Book Read Free

The Scarlet Star Trilogy

Page 86

by Ben Galley


  ‘Mmm,’ rumbled Victorious.

  Dizali took his leave, heels clicking on the marble as he marched for the gilded door, a smile firmly affixed to his face.

  *

  Witchazel was abruptly and very painfully aware that he reeked. And after all the injustice that had been done to him, that fact stung him in a way he did not expect.

  Sat there, wedged between the two mountains of Sven and Sval, perched on the plush interior of the carriage, with something now to compare his stench to, it bothered him immensely. Every rock and rattle of the carriage brought it wafting up to his blood-encrusted nose. He wore a permanent grimace, though, truth be told, two weeks’ worth of punches and pain will make anybody grimace like he did. The polished windows had shown him nothing but cuts, gashes, and a conquering smear of angry bruises, aubergine to stormy blue, bulging and aching.

  Through the blinds, Witchazel tried to glimpse the city. It was now so close and touchable, and yet so very far. Between the manacles and the constant pressure of muscle on either side, all he could do was watch the buildings and streets rolling past, a tantalising zoetrope.

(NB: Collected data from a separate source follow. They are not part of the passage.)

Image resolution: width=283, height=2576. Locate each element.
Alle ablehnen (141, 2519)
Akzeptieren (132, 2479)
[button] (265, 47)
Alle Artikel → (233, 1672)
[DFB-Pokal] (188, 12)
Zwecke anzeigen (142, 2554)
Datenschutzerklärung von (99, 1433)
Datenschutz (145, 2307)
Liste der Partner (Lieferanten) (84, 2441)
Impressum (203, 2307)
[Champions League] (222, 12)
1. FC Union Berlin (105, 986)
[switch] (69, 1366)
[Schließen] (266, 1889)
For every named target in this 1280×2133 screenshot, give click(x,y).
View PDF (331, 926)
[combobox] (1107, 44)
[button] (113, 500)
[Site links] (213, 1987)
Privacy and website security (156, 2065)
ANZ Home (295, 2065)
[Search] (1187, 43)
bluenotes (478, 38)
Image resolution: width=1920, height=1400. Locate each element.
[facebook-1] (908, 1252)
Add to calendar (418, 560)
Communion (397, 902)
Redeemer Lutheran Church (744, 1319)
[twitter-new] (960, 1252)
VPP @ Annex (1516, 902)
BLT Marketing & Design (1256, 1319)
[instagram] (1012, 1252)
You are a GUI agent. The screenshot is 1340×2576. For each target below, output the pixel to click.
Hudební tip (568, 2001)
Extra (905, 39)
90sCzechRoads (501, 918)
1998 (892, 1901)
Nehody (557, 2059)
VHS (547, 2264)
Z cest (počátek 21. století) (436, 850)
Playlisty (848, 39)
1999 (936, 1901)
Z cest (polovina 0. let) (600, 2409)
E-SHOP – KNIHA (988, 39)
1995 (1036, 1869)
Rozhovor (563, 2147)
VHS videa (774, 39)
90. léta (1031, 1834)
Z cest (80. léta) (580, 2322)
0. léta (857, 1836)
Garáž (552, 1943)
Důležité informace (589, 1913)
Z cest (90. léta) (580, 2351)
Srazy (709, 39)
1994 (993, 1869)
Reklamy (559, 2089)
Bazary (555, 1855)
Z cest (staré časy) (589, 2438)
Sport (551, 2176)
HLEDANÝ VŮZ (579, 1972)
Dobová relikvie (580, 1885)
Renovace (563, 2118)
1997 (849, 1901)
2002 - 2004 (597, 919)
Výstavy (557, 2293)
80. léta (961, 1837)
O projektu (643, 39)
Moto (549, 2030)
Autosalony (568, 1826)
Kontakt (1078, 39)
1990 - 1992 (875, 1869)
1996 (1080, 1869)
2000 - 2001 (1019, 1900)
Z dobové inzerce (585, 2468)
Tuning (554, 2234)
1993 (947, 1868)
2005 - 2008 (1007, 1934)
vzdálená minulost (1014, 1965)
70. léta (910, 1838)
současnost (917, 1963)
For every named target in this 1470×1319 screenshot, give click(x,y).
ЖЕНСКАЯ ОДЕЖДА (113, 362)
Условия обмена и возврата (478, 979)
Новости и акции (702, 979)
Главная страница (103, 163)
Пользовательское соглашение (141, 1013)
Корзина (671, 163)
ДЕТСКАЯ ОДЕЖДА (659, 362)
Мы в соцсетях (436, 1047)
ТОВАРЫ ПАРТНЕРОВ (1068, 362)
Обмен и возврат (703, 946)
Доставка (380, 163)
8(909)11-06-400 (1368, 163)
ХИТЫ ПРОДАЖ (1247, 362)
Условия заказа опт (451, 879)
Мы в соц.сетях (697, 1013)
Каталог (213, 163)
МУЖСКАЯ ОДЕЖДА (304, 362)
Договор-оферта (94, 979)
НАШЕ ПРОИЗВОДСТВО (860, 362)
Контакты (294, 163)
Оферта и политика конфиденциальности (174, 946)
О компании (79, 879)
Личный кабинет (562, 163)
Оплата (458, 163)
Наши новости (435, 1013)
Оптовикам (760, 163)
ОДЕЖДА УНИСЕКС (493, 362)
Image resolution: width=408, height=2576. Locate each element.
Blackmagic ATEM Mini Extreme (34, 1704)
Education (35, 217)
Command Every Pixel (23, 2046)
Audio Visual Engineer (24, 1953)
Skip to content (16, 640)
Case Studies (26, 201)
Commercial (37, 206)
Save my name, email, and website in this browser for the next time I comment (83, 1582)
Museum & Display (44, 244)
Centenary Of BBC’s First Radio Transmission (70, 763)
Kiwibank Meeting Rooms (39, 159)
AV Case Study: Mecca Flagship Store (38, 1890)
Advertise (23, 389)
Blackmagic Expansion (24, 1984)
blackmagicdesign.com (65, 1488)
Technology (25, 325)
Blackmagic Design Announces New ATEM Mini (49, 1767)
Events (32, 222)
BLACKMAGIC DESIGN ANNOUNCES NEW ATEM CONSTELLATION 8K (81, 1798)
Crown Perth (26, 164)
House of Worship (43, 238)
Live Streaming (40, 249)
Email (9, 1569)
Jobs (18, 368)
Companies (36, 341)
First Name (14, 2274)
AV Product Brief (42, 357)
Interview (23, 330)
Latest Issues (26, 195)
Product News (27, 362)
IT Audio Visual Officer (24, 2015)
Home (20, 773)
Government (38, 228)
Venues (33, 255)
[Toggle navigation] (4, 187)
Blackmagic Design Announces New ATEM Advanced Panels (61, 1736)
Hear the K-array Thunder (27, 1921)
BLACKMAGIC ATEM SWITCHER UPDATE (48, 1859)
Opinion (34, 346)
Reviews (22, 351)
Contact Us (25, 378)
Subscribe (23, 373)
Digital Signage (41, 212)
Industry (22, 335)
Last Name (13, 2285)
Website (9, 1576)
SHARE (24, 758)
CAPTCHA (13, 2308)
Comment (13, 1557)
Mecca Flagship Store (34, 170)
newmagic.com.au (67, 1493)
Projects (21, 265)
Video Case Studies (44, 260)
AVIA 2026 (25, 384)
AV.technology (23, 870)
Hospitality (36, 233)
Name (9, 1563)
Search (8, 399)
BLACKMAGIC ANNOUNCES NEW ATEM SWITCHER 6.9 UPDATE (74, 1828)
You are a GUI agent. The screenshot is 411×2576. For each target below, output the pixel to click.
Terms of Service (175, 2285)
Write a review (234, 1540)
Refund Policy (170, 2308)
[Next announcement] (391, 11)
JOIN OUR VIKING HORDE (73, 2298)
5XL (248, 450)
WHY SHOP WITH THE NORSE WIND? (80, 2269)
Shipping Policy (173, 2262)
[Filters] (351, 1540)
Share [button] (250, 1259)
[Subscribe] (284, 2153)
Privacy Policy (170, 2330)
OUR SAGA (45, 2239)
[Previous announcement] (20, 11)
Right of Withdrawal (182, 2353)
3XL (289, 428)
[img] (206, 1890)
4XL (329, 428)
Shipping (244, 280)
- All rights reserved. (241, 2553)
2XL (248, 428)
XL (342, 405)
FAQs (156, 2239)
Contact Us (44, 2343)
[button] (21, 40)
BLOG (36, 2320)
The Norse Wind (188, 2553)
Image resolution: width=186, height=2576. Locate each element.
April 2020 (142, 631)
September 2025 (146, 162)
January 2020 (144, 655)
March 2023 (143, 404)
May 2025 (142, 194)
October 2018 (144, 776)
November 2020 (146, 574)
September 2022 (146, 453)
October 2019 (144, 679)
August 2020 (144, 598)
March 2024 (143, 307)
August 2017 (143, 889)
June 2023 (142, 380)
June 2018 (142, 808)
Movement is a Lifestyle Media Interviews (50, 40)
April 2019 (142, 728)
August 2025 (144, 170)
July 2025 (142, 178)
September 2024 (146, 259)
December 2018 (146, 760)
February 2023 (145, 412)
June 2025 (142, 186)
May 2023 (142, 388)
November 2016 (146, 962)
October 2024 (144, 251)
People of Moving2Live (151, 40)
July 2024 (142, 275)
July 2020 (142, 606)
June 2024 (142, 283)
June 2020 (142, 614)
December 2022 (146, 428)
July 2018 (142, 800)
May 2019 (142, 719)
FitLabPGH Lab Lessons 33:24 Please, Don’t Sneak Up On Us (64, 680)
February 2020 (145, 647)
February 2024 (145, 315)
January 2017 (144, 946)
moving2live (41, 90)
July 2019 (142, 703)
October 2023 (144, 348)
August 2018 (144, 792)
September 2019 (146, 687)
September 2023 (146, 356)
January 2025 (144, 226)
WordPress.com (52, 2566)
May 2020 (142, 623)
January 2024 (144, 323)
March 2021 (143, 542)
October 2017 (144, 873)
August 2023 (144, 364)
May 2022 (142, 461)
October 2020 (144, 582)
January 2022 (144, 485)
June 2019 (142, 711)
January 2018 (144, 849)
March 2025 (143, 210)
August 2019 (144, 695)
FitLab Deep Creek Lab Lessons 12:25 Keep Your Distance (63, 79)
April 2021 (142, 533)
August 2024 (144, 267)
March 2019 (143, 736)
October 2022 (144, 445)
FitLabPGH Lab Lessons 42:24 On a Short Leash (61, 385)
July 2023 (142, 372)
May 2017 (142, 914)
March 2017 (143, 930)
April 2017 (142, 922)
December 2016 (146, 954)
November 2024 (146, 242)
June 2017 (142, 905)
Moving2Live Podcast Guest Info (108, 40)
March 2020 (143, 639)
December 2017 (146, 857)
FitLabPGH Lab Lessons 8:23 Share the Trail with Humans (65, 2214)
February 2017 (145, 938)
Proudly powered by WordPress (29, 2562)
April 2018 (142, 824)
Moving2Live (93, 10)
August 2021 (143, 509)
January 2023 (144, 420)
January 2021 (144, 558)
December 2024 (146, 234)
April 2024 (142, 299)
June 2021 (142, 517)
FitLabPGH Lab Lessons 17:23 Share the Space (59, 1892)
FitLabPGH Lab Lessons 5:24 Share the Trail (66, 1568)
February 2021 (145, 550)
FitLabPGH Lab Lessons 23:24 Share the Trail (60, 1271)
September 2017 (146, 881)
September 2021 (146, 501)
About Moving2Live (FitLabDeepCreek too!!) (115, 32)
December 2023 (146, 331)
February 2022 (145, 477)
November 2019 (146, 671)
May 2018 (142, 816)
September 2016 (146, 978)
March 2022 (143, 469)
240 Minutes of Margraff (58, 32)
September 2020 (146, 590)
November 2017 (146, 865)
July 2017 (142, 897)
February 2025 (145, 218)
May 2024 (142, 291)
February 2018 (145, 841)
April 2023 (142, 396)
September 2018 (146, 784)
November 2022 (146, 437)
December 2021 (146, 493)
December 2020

  Witchazel kept his eyes peeled for landmarks, hoping to gauge where they were headed. Every time he leant forwards to catch a peek at the sky and its spires, Sven or Sval would nudge him backwards and deeper into the seat. He soon gave up, and settled for glowering at Fever Rowanstone instead, who was busy pruning his nails with a pair of tiny, curved scissors. It was troublesome work with all of the potholes and turns, and he wore an irritable frown.

  ‘Where are we going?’ Witchazel asked again.

  ‘To meet a friend,’ came the same old answer.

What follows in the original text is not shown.